The moustached puffbird is 20 to 23 cm long and weighs 47 to 50 g. Unlike most puffbirds, the male and female have different plumages. Both sexes have bristles around the base of the large bill, and white "whiskers", which are actually tufts of feathers. The adult male is drab brown above with white to buffy spots on the back and the wing coverts. Its tail is brown with small buffy markings. Its lores and a half ring behind the eye are white. The chin, throat, and breast are rufous with indistinct darker streaks on the last. The belly is white and the flanks dull brown with whitish bars and streaks. The bill is black, the eye red, and the feet silvery bluish. The adult female is grayer above with heavier buff markings and has a paler breast with heavier streaks. Immatures are darker with less obvious light markings and is less rufous on the breast.

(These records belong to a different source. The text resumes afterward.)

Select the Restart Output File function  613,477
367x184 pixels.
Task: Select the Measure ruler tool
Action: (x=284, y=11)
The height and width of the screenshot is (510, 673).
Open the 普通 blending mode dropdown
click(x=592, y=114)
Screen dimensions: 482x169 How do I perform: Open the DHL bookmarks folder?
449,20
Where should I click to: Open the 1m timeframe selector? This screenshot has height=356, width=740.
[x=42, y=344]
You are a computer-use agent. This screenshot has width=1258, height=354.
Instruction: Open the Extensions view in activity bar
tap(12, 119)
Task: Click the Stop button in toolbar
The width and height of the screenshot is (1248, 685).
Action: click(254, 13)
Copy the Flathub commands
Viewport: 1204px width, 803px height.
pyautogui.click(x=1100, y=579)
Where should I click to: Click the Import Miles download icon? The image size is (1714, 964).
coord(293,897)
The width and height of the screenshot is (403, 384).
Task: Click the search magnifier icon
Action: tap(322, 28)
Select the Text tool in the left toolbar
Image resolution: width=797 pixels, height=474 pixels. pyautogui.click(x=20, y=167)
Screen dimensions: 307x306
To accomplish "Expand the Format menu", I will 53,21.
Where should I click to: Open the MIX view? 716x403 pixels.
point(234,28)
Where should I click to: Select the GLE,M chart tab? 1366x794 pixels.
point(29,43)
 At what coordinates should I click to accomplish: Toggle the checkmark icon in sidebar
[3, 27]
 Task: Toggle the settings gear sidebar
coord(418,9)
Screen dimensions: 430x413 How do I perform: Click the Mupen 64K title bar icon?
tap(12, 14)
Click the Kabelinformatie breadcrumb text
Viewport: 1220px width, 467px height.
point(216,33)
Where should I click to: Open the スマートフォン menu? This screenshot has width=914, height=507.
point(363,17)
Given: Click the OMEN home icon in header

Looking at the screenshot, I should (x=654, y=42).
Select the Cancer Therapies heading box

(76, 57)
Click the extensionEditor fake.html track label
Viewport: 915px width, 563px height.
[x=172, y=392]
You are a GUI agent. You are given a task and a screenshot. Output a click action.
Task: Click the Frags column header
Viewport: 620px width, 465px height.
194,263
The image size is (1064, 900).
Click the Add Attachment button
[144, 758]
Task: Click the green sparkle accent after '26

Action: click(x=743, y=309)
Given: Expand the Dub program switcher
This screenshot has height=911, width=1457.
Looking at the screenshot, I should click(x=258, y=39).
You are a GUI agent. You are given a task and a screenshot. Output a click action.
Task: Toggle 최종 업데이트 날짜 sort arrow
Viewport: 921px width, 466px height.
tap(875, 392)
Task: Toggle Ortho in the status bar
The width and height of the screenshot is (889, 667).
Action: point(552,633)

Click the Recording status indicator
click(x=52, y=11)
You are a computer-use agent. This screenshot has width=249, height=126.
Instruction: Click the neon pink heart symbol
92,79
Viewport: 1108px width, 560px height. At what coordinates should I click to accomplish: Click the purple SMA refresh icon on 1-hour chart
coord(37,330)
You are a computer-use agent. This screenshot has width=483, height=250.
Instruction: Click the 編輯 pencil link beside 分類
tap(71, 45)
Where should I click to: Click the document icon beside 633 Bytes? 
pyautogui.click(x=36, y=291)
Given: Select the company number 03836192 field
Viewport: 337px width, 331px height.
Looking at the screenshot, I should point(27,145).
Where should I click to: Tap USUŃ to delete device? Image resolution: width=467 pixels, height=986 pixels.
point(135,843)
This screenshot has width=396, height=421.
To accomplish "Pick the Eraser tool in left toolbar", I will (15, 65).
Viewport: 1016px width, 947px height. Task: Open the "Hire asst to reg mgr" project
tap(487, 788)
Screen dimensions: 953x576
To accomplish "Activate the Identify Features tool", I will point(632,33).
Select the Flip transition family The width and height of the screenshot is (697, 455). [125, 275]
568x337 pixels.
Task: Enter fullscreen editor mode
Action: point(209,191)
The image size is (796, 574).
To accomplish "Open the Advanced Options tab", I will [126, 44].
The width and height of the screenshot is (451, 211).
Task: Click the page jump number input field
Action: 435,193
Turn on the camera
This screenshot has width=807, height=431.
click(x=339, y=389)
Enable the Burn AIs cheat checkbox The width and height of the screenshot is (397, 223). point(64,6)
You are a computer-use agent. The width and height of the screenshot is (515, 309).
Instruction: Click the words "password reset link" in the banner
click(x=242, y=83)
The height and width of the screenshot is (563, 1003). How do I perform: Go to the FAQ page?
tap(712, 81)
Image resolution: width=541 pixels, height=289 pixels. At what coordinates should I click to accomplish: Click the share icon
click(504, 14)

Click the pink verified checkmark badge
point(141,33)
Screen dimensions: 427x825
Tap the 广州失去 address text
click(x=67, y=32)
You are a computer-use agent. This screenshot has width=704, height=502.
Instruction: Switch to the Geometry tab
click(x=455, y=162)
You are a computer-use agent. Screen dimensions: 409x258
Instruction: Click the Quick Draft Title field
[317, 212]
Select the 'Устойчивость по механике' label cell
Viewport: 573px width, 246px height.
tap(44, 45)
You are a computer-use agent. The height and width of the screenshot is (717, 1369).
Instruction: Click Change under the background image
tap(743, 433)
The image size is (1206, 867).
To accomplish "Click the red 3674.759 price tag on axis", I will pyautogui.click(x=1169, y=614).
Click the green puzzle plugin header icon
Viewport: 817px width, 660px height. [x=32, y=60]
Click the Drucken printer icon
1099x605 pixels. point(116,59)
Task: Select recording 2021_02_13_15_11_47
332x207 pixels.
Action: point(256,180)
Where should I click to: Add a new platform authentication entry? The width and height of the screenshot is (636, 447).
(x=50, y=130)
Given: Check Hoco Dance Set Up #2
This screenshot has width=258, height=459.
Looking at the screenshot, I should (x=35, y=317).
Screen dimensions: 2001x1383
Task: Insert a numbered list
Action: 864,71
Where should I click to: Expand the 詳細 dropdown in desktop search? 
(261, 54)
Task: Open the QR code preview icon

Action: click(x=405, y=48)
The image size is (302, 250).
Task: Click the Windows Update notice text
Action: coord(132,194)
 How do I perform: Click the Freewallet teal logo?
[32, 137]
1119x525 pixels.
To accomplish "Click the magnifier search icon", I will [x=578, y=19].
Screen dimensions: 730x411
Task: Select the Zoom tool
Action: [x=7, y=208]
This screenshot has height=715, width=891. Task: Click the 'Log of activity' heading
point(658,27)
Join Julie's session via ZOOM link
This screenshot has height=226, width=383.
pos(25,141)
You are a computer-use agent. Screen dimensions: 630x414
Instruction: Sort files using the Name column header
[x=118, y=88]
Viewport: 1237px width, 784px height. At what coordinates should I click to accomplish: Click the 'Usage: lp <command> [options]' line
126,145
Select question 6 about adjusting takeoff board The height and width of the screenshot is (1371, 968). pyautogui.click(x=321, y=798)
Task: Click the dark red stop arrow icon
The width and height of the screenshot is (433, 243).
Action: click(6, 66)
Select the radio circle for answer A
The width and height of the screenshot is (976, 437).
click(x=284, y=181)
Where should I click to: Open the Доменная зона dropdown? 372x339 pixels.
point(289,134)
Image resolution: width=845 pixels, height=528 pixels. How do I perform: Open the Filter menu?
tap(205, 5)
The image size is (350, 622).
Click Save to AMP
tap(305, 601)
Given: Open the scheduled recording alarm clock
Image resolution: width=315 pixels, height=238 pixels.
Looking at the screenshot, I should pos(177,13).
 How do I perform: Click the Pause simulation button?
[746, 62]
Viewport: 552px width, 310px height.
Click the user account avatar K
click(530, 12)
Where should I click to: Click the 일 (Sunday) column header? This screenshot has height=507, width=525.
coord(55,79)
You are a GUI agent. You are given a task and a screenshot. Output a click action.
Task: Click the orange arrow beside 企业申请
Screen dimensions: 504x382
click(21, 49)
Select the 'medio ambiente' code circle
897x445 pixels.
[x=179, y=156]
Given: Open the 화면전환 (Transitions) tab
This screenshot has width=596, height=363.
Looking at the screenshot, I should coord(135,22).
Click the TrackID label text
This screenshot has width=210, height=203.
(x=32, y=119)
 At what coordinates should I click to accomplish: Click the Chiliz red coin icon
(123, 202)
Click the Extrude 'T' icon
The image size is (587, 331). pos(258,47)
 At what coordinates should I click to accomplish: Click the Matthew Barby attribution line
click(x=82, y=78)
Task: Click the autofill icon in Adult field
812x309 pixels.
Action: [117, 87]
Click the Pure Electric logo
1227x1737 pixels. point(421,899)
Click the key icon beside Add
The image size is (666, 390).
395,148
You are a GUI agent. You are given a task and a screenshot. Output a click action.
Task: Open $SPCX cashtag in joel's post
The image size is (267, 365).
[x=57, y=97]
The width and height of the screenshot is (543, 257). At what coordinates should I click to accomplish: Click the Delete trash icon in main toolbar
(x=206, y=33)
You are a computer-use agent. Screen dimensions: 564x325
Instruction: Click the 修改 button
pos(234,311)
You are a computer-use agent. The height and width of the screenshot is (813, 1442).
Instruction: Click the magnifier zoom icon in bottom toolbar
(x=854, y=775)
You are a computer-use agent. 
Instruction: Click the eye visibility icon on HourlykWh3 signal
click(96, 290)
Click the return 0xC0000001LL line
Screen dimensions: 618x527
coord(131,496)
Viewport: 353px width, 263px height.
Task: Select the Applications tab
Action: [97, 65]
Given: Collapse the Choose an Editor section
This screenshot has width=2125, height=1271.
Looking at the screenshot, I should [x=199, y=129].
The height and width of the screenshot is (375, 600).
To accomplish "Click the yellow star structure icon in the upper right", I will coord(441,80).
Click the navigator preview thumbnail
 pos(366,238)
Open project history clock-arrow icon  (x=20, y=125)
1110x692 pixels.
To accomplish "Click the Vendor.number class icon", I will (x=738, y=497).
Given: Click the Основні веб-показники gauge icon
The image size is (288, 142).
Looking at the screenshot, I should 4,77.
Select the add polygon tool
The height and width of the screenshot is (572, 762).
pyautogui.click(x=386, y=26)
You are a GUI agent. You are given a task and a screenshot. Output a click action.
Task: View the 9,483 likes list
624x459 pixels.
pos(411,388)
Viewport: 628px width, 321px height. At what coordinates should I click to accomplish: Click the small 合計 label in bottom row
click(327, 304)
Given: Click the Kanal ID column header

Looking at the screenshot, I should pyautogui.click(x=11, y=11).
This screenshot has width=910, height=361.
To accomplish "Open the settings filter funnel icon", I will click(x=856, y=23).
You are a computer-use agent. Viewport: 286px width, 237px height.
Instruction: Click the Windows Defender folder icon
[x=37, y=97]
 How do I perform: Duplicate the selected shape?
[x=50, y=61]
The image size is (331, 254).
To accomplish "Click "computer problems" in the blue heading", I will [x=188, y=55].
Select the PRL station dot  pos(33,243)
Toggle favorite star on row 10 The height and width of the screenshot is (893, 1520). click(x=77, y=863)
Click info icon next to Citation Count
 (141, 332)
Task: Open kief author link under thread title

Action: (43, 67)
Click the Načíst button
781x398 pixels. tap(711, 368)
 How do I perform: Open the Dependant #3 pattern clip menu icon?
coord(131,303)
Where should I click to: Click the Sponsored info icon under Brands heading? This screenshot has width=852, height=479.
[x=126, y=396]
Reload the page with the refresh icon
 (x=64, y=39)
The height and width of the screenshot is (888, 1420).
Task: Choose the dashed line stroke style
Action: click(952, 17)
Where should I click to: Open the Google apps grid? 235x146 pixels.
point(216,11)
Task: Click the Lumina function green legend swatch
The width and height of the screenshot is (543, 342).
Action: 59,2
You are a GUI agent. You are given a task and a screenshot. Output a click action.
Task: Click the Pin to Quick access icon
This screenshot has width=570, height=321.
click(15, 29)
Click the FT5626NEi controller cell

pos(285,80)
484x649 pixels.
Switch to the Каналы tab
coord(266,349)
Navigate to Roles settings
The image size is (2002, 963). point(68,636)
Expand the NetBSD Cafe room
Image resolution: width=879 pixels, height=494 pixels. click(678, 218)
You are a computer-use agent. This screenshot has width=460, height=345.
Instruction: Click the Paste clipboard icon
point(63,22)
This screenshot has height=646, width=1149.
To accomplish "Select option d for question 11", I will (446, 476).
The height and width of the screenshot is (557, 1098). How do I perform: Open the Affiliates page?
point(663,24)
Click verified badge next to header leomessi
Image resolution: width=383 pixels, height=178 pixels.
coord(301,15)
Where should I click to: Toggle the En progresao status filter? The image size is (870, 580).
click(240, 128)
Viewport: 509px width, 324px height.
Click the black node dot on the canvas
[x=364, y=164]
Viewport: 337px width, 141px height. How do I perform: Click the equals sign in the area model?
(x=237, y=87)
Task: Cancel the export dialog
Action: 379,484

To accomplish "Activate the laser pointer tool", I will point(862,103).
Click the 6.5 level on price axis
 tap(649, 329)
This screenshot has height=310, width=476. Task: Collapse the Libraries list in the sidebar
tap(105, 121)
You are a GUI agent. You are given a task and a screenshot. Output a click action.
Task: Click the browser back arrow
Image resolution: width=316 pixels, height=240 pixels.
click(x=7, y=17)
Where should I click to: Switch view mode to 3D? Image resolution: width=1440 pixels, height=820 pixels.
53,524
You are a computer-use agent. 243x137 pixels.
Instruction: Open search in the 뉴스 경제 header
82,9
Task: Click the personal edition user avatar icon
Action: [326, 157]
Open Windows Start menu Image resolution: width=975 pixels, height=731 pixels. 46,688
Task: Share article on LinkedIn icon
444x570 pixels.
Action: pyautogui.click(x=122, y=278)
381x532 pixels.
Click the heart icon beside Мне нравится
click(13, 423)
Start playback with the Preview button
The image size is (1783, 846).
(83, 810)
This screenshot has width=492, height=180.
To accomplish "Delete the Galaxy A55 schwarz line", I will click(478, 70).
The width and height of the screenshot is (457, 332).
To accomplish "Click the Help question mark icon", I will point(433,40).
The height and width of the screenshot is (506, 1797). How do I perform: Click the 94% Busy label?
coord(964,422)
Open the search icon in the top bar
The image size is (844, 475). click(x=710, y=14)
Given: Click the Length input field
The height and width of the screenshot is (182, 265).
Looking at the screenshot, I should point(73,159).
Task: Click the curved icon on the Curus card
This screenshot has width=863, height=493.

==Distribution and habitat==

The moustached puffbird is found in the Andes, in northern and northwestern Venezuela through Colombia and slightly into northern Ecuador. It is primarily a bird of the undergrowth of humid and wet forests, though it also occurs along the edges of forest and in open woodland. It usually stays within 6 m of the ground. In elevation it ranges from 350 to 2100 m.

==Behavior==
===Feeding===

No information has been published about the moustached puffbird's feeding behavior or diet.

===Breeding===

The moustached puffbird appears to breed between May and August in Venezuela and February to September in Colombia. It nests in a hole excavated in an earth bank, but no other details of its breeding phenology are known.

===Vocalization===

The moustached puffbird's song is a "[h]igh thin peeping" like that of other puffbirds in its genus.

==Status==

The IUCN has assessed the moustached puffbird as being of Least Concern. Though its population has not been determined, it is thought to be stable. No immediate threats have been identified.